I want you in my vision

I want you in my night

I wanna

close encounter you

By the second verse, the cat girls had put down their zines, jumped into the space in front of the stage and were throwing themselves bodily into the music. The crusties had wrestled their dreads out of their eyes and the serious drinkers at the bar focussed bloodshot orbs in the
direction of the small stage. By the time they launched into their second song, ‘Space Dogs’, the pool players had abandoned their game. Even Ozone managed to haul himself up off the floor and was leaning on the wall by the bar, an expression of awe on his face.

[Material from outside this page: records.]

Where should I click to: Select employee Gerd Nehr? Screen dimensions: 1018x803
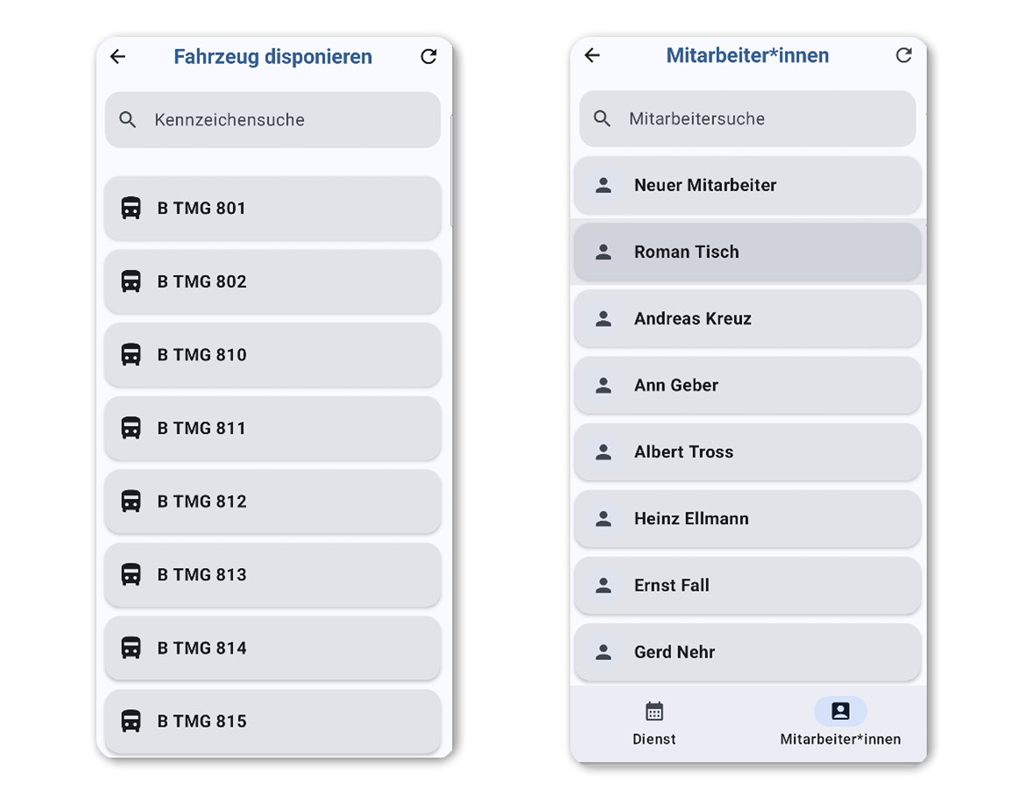(x=747, y=651)
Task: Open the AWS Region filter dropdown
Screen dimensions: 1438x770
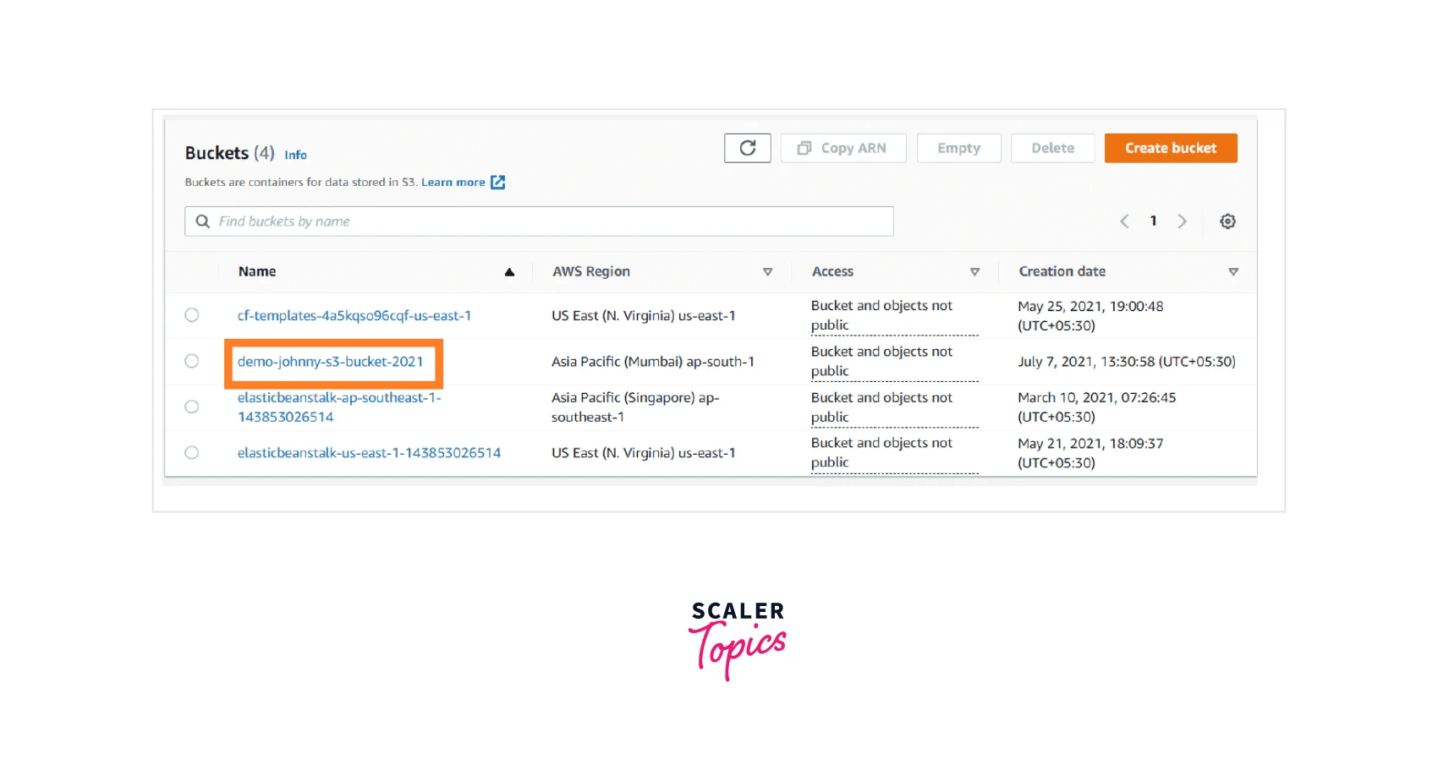Action: 768,272
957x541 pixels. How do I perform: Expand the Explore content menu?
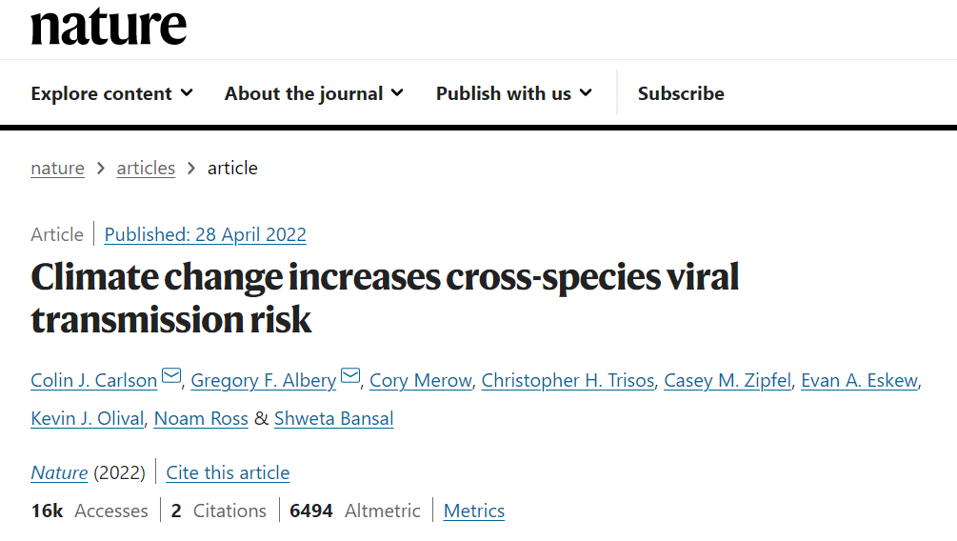pos(111,93)
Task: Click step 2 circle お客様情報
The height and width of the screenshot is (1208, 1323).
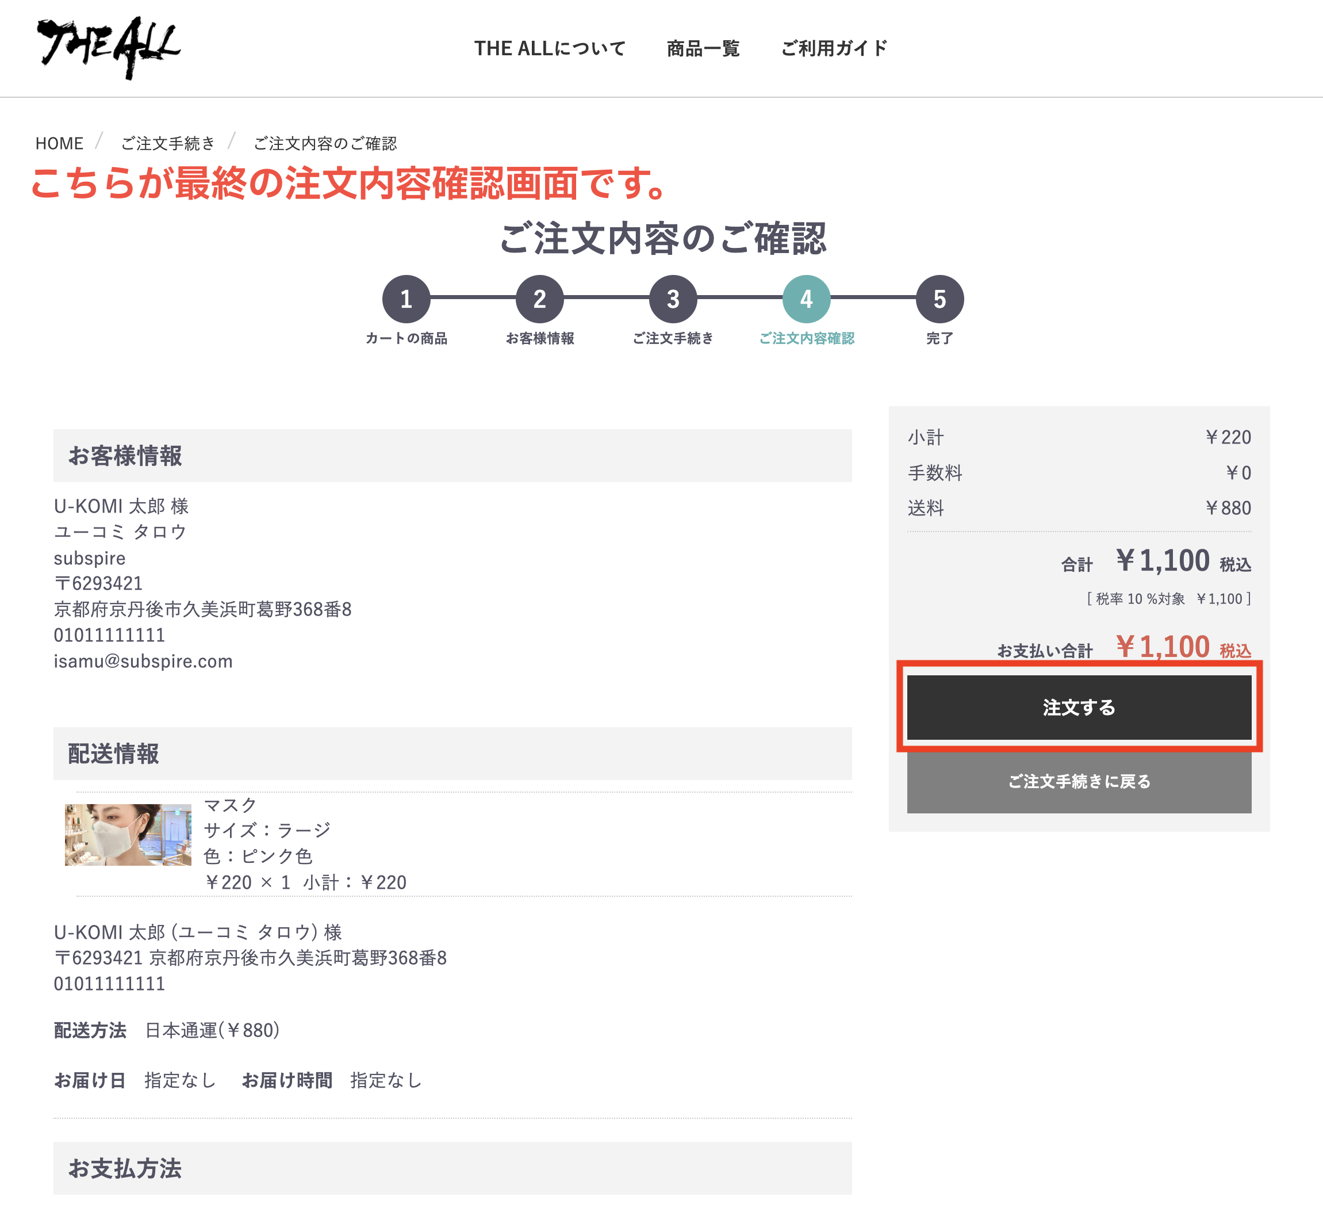Action: tap(539, 299)
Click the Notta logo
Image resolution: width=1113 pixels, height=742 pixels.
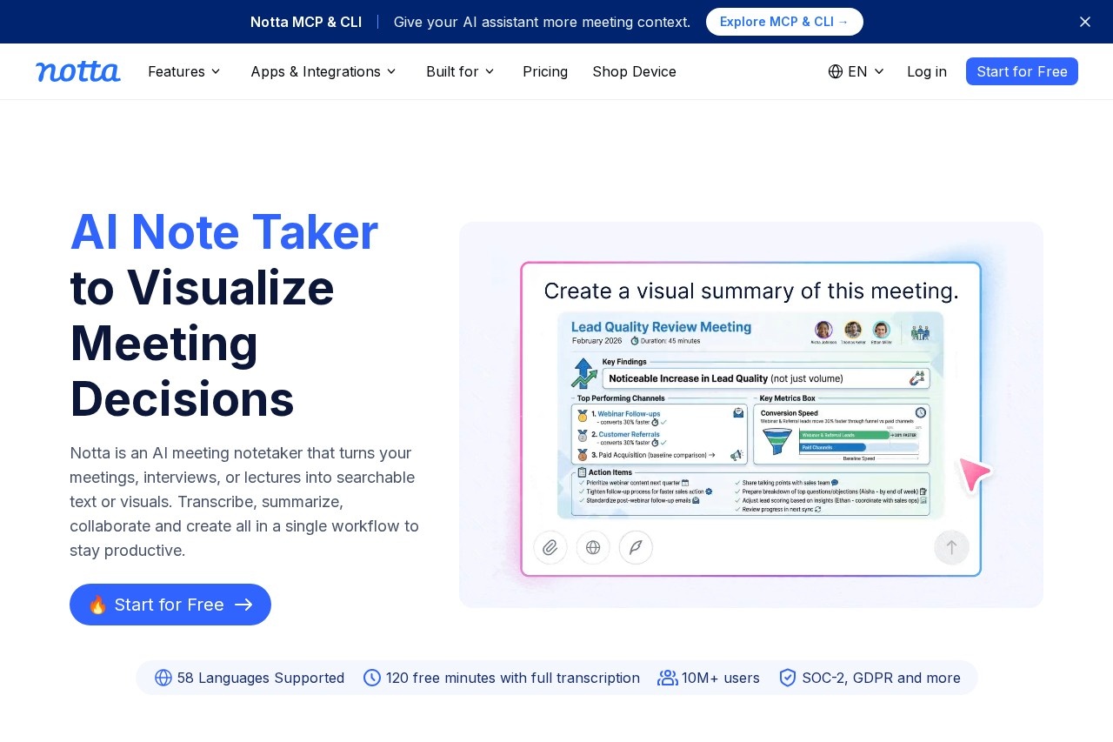78,71
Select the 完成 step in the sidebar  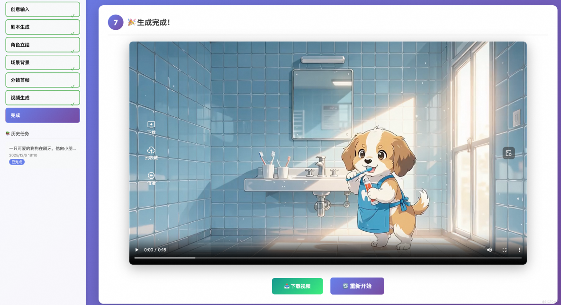point(43,115)
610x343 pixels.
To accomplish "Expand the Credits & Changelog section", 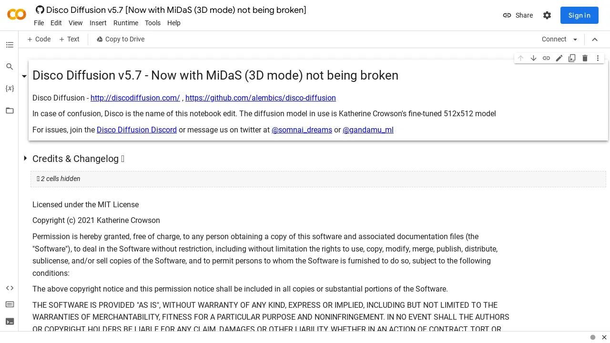I will click(x=25, y=158).
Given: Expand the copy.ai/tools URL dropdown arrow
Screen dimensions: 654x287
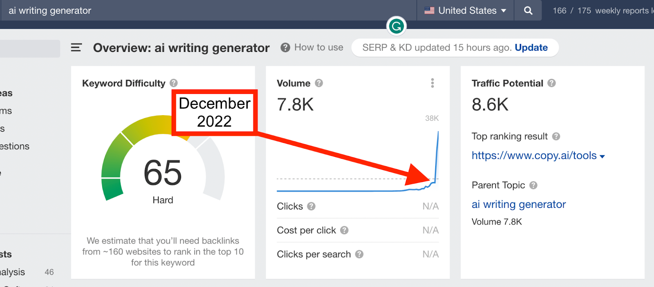Looking at the screenshot, I should click(602, 156).
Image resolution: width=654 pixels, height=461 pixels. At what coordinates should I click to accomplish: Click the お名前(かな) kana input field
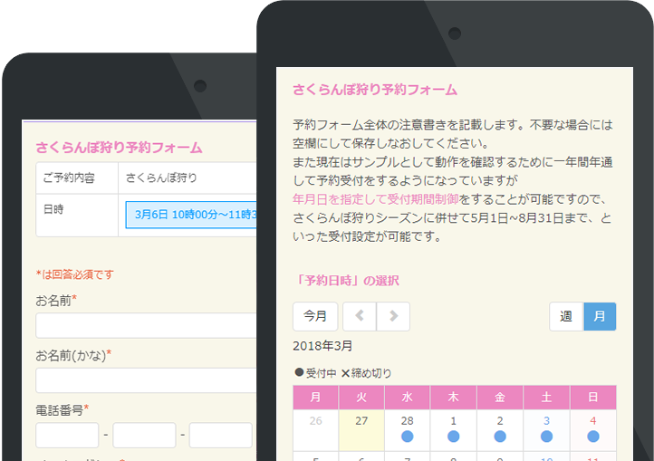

On stage, the three girls exchanged animated glances. It was working! Then, bizarrely, just as they started their third song, the pub began to empty out, leaving only Jake and the twins, Saturna and Skye, and the faithful abductees. Jake felt himself break into a cold sweat, as though it were his own band dying on stage. Torquil and Tristram fidgeted in unison. They couldn’t understand it. The Babes were fucken brilliant. The energy was pulsing off the stage in great waves, they played like they’d been at it for years, they were sex in motion, and the songs had hard rocking cred and excellent hooks. Why was everyone running away?

The answer came by the start of the fourth song. Every single person who had run off now reappeared, dragging in tow entourages of friends, flatmates, colleagues, case workers, even complete strangers they’d run into on the street. On King Street, cafes were emptying, and other pubs and clubs deserted as the intense gravitational pull of the babes’ alien charisma sucked half the population of Newtown into the Sando. Soon, the pub was so packed out that the walls were beginning to bend under the pressure.

Wham! Bam! ‘And how are
you
today, Ma’am?’ Baby yelled out to the newcomers as she introduced the next song, ‘Astroturf’. If the babes were
cooking
—hot as—the punters were broiling and baking and steaming. Those lucky enough to get a view didn’t care if they were turning into dimsum. If they ended their lives the following morning on a wheeled trolley somewhere in Chinatown,
it would have been worth it. One person, then another, then another, clambered onto the bar to dance until there was no space to rest a beer. Others hung from the rafters, shimmied up the columns, perched on the pokies and pinball machines.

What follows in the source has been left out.